From scout, meaning an act of scouting or reconnoitering.

Verb[edit]

go on the scout (third-person singular simple present goes on the scout, present participle going on the scout, simple past went on the scout, past participle been on the scout)

  1. Used other than figuratively or idiomatically: see go,‎ scout.; to go on a scouting mission.
    • 1908, John M. Elkins, Life on the Texas Frontier, page 98:
      Foster wanted Hateher to go on another scout and he told the Lieutenant that if he would pay back his money that he had paid out for the State, so he could get some blankets—as the weather was getting bad—that he would go on the scout.
    • 2004, Jake Logan, Slocum and the Teton Temptress:
      Slocum went on the scout early the next morning.
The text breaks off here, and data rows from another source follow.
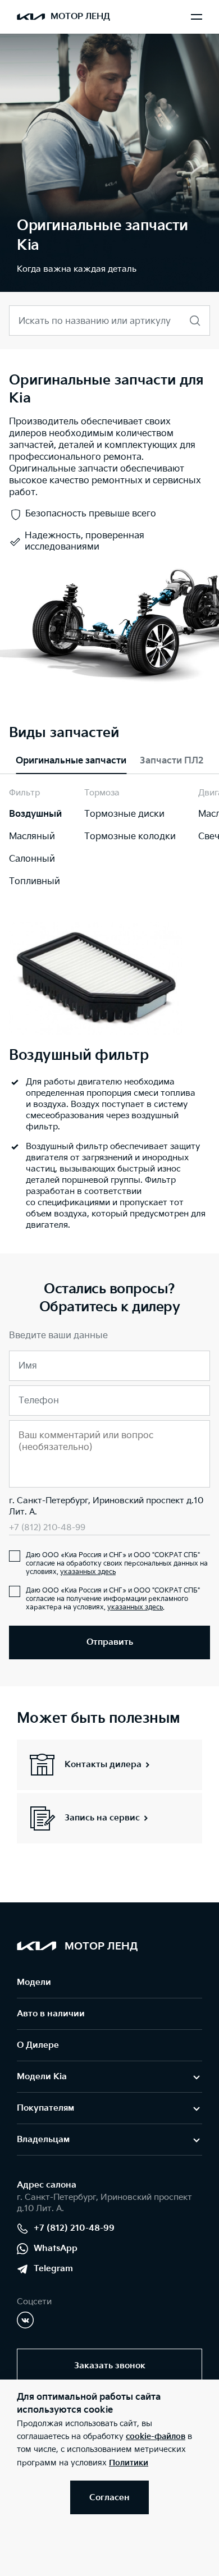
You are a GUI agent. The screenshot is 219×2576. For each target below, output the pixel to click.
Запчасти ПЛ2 (171, 761)
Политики (128, 2463)
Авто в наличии (51, 2013)
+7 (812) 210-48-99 (47, 1527)
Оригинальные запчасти (71, 761)
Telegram (53, 2268)
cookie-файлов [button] (155, 2436)
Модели (34, 1982)
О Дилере (38, 2045)
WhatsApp (55, 2248)
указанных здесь (88, 1572)
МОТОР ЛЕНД (80, 16)
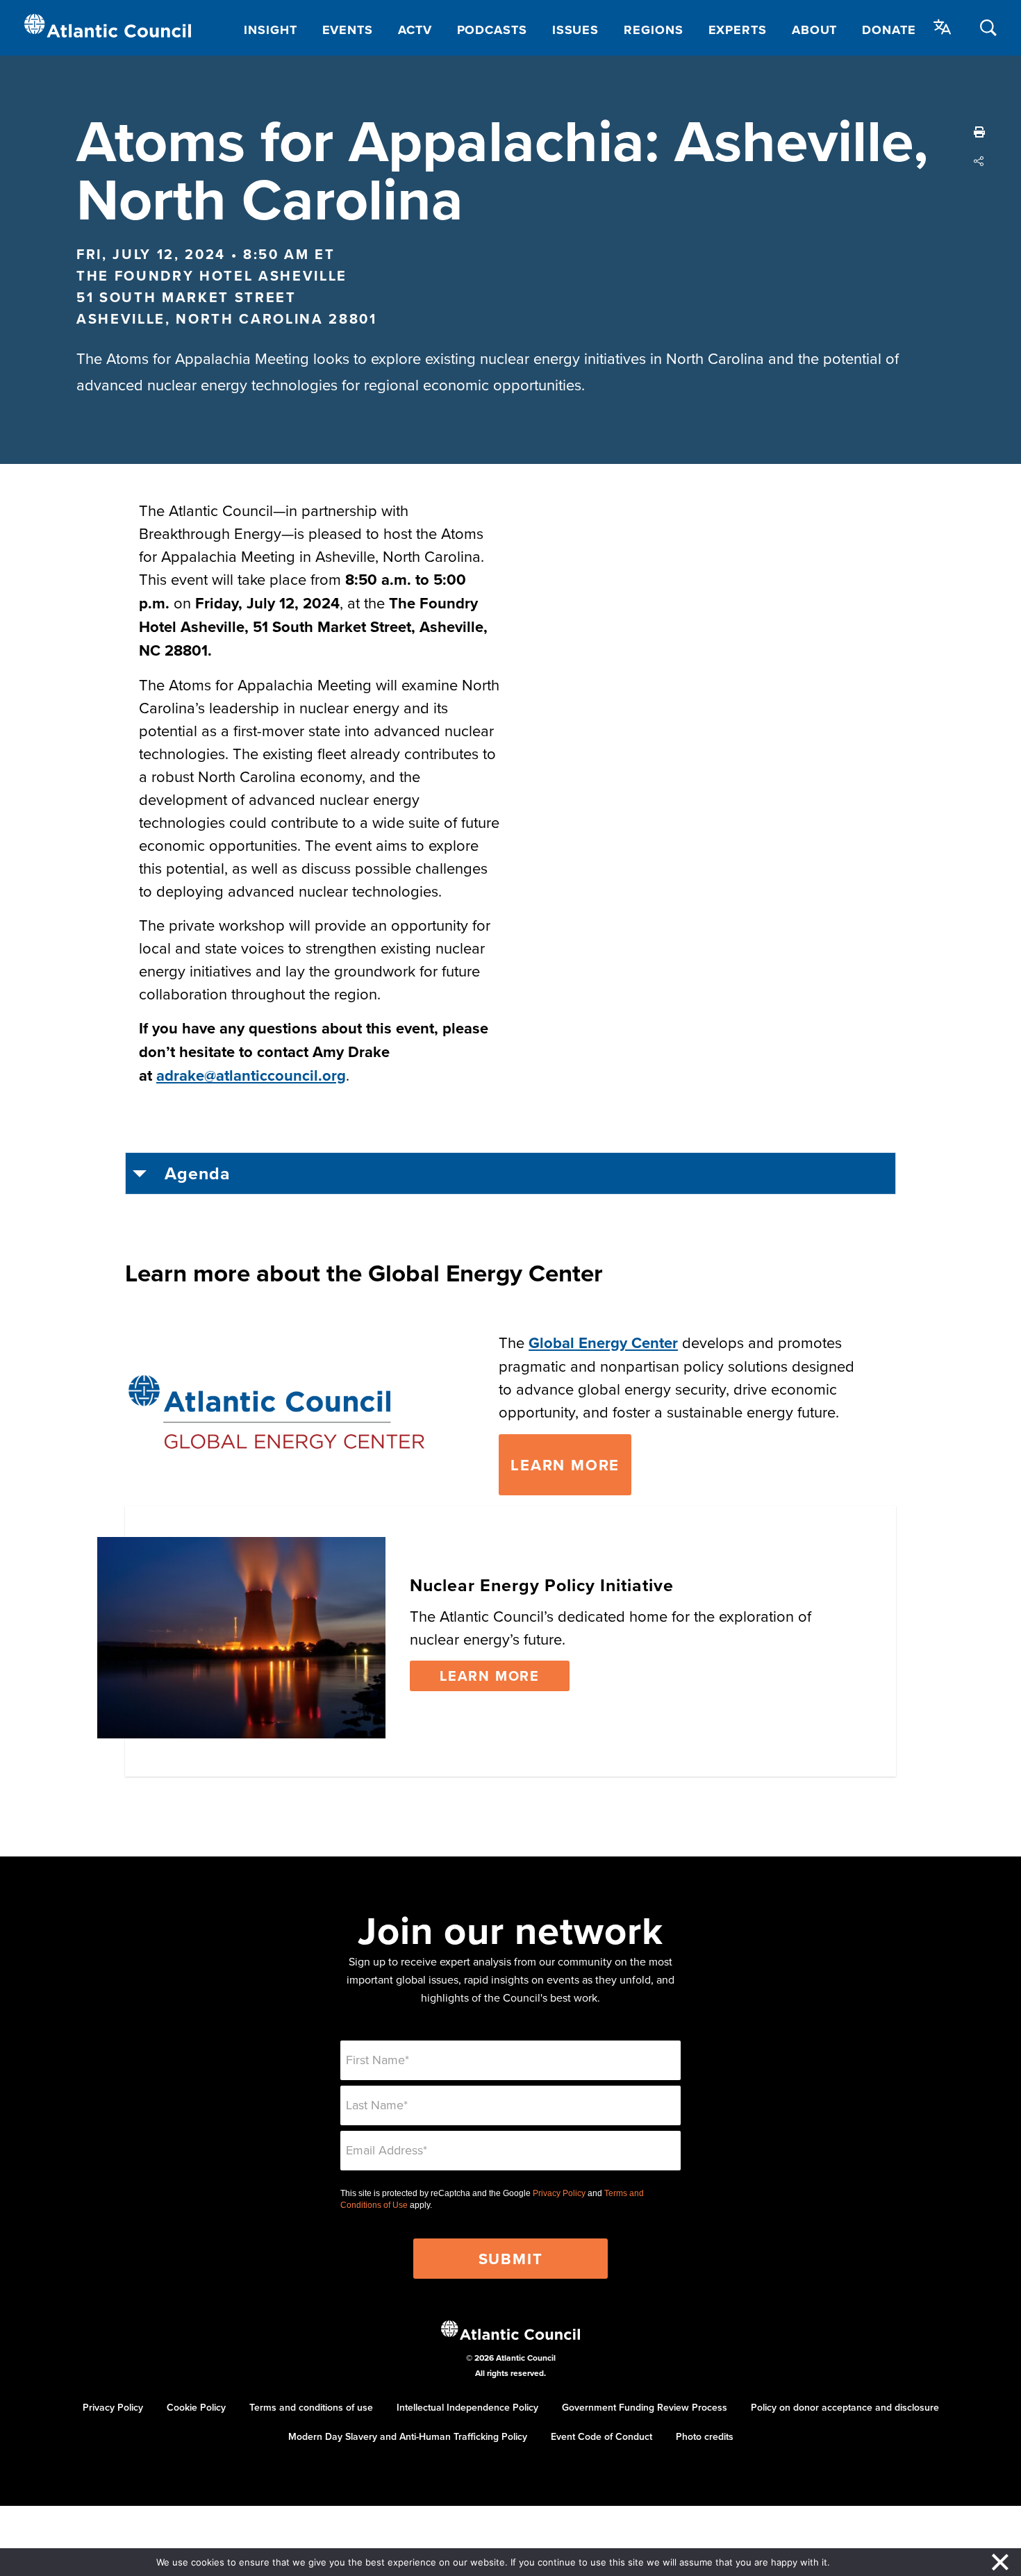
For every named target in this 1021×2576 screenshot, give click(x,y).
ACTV (415, 30)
He saddled up Oro in the freezing cold and rode north toward the wild place that had been designated a national park in 1875, Yellowstone.
    • 2013, Gary Dallmann, White Fox: Dakota Warrior, page 80:
      Bloody Feet will choose two warriors and go on the scout to the Iowa nation.
    • 2005, Louis L'Amour, Under the Sweetwater Rim: A Novel:
      The men liked him, respected his knowledge, and his lack of desire to impress. “Chancel,” Major Devereaux said, “I want you to go on the scout.”
  2. (idomatic) To go into hiding.
    • 1893, Records and Briefs of the United States Supreme Court:
      Killed a man and hauled him off a mile and a half and threw him over at that place, and went on the scout, and never told anybody about it ?
    • 2010, Larry McMurtry, Diana Ossana, Zeke and Ned, page 172:
      The word from Tuxie Miller, who had seen Zeke after he returned home with Becca, was that Zeke was so apprehensive about the arrival of the white law that he planned to go on the scout the very next day.